This year’s autumn meeting for Avenir Suisse patrons was held in the Swiss parliament in the presence of Dominique de Buman, president of the National Council, the lower chamber of parliament.

Debate focused on Avenir Suisse’s new  study,”20 Years of Urban Policy – a Review from a Liberal Perspective”, which was presented to patrons.  “Let’s found a new city!”  said famous Swiss writer Max Frisch. That had not initially been Avenir Suisse’s motivation, noted director Peter Grünenfelder in his welcoming address. But it fit the fact that a think tank named partly for the future (avenir in French) was obliged somehow to investigate Switzerland’s fitness to meet upcoming challenges – cities included.

For months, Avenir Suisse’s Fabian Schnell Lukas Rühli and Daniel Müller-Jentsch have meticulously been examining the quality of politics in Switzerland’s 10 largest cities. Basel, Bern, Biel, Geneva, Lausanne, Lugano, Lucerne, St.

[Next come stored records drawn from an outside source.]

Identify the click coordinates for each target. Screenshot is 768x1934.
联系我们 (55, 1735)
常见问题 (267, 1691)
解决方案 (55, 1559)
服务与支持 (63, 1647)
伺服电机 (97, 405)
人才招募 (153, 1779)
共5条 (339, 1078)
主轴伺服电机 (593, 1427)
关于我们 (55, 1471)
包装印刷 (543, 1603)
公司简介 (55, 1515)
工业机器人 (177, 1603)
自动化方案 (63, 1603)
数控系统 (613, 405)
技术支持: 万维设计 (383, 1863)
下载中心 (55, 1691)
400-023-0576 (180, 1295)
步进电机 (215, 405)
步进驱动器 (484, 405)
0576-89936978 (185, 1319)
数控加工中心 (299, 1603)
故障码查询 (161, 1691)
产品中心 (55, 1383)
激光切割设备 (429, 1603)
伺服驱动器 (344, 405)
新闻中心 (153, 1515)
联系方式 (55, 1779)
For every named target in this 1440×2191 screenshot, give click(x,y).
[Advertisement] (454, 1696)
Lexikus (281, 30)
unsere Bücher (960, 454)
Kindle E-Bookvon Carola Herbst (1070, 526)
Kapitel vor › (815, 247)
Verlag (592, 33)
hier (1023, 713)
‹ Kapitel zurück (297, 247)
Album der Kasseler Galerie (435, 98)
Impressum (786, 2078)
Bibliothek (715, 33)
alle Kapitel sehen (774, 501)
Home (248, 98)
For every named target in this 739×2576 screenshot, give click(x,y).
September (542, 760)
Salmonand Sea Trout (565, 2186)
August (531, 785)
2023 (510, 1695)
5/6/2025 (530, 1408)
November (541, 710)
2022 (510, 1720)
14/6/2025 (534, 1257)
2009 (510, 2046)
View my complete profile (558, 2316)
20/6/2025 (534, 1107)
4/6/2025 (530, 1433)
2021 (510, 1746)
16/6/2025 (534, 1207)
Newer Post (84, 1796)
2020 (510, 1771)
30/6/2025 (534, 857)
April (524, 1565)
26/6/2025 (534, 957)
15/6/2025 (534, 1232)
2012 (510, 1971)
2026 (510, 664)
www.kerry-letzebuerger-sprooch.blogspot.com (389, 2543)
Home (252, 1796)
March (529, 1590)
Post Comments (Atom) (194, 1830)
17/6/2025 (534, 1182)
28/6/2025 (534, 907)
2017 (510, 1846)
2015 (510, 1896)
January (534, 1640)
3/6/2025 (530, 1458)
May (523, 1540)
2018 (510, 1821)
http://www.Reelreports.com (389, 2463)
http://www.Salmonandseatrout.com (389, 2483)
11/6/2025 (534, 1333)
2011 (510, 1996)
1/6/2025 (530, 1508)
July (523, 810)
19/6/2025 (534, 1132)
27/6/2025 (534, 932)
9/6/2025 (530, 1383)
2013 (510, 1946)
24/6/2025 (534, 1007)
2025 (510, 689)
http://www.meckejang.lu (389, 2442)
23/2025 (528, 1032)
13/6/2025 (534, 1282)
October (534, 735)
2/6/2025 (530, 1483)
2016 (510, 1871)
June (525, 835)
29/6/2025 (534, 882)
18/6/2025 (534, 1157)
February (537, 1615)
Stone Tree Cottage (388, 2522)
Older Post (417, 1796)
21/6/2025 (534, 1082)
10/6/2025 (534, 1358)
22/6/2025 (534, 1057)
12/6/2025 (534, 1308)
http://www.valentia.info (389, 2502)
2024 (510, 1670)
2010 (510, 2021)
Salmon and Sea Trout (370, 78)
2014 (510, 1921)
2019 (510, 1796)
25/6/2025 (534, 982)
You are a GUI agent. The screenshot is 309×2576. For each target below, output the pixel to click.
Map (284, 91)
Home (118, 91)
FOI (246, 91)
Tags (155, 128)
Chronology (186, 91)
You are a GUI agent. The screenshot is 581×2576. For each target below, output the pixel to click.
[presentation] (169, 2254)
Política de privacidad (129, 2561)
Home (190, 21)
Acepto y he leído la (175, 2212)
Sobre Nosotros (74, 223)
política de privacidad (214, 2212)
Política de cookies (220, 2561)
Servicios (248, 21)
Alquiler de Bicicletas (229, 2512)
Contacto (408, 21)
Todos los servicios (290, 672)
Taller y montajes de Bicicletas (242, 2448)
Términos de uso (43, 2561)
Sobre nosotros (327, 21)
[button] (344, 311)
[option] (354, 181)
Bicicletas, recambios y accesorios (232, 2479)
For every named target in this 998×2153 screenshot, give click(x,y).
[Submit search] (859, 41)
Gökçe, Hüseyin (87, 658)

Gallen, Winterthur and Zurich were benchmarked against a model ideal “Liberal Smart City” using 47 indicators and eight subject areas.

Avenir Suisse’s “city monitoring” differed from classical rankings as it was limited to criteria that could be influenced by city politics, and avoided factors such as geography. Zurich, which came top, scored two thirds of the maximum possible points. But while commendable, that suggested that, even in Zwingli’s home, there was still room for liberal improvement. Overall, the exercise revealed widely differing results for individual indicators and sub-rankings– allowing another important conclusion: that Swiss cities could learn a lot from each other.

Cities are the key to the future

Why the focus on urban politics? Its relevance is evident in just a few figures: Worldwide, 50per cent of the population lives in cities. The respective share in Switzerland is 75per cent. Some 60per cent of the country’s GDP is generated by just 10per cent of its area. Urban centres will be decisive for Switzerland’s future prosperity.

Broadly speaking, Swiss cities are well off. They have enjoyed some “fat” years since the 1990s, thanks to a healthy economic environment. The authors argued this favourable history meant Swiss cities should push further development, but also remember the possibility of leaner times to come.

As Avenir Suisse’s research showed, politicians remained reluctant to use the city as a laboratory. Trust in market forces in housing policy, for example, was insufficiently developed, and urban politics was often characterized by detailed administrative work rather than strategic principles. There is also another political-structural stumbling block: some cities reveal a dramatic decline in the proportion of Swiss residents with voting rights: in Zurich, for example, the share has dropped to 27per cent and to just 20 per cent in Geneva.

Why do conservative politics has such a hard time in cities?

What are the takeaways for liberal-conservative politicians? Ole von Beust, formerly Hamburg’s long standing mayor, offered some valuable insights. During his tenure as conservative CDU mayor, he gained fame for an unconventional approach to drugs and childcare, among others.

Von Beust sees an important cause for the “traditional” left-wing orientation of many cities in the very “DNA” of conservative parties. Conservatives are often more critical of change than their rivals. The success of their politics in urban areas thus depends on their ability to breathe new life into the traditional values of modernity and to offer young voters an attractive platform. So Conservative politics in urban environments should not just address the classic family, buteveryone willing to take responsibility for themselves and others, irrespective of their social setting. Von Beust underlined his belief that cities host many conservative voters. But urban conservatives need to be targeted differently, because they can have very different values compared with rural counterparts.

Housing remains controversial

The closing discussions,with the mayor of Bern, Alec von Graffenried, the city councillor of Lausanne, Pierre-Antoine Hildbrand, and Zurich’s former mayor Elmar Ledergerber, brought up differences and similarities.

Discussion on housing policy grew heated as soon as Ledergerber rejected Avenir Suisse’s criticism that councilors were often much too close to local housing cooperatives.  Both von Graffenried and Hildbrandwere more self-critical. The latter bemoaned the fact that a large proportion of subsidised housing in his home canton of Vaud was in Lausanne, while von Graffenried pointed to the advantages of ‘subject-help’ over ‘object-help’ in residential construction. In general, he recommended more entrepreneurial city management. Berne, for example, has already outsourced a large proportion of its public services.

The panelists were in greater harmony about challenges ahead – for instance the shrinking electorate, a fact likely to worsen given demographic trends. They discussed the introduction of voting rights for foreigners at municipal level – in line with what de Buman had mentioned at the outset: “Only a society of integration can afford to be liberal”, he said, in comments entirely appropriate to Switzerland’s biggest cities.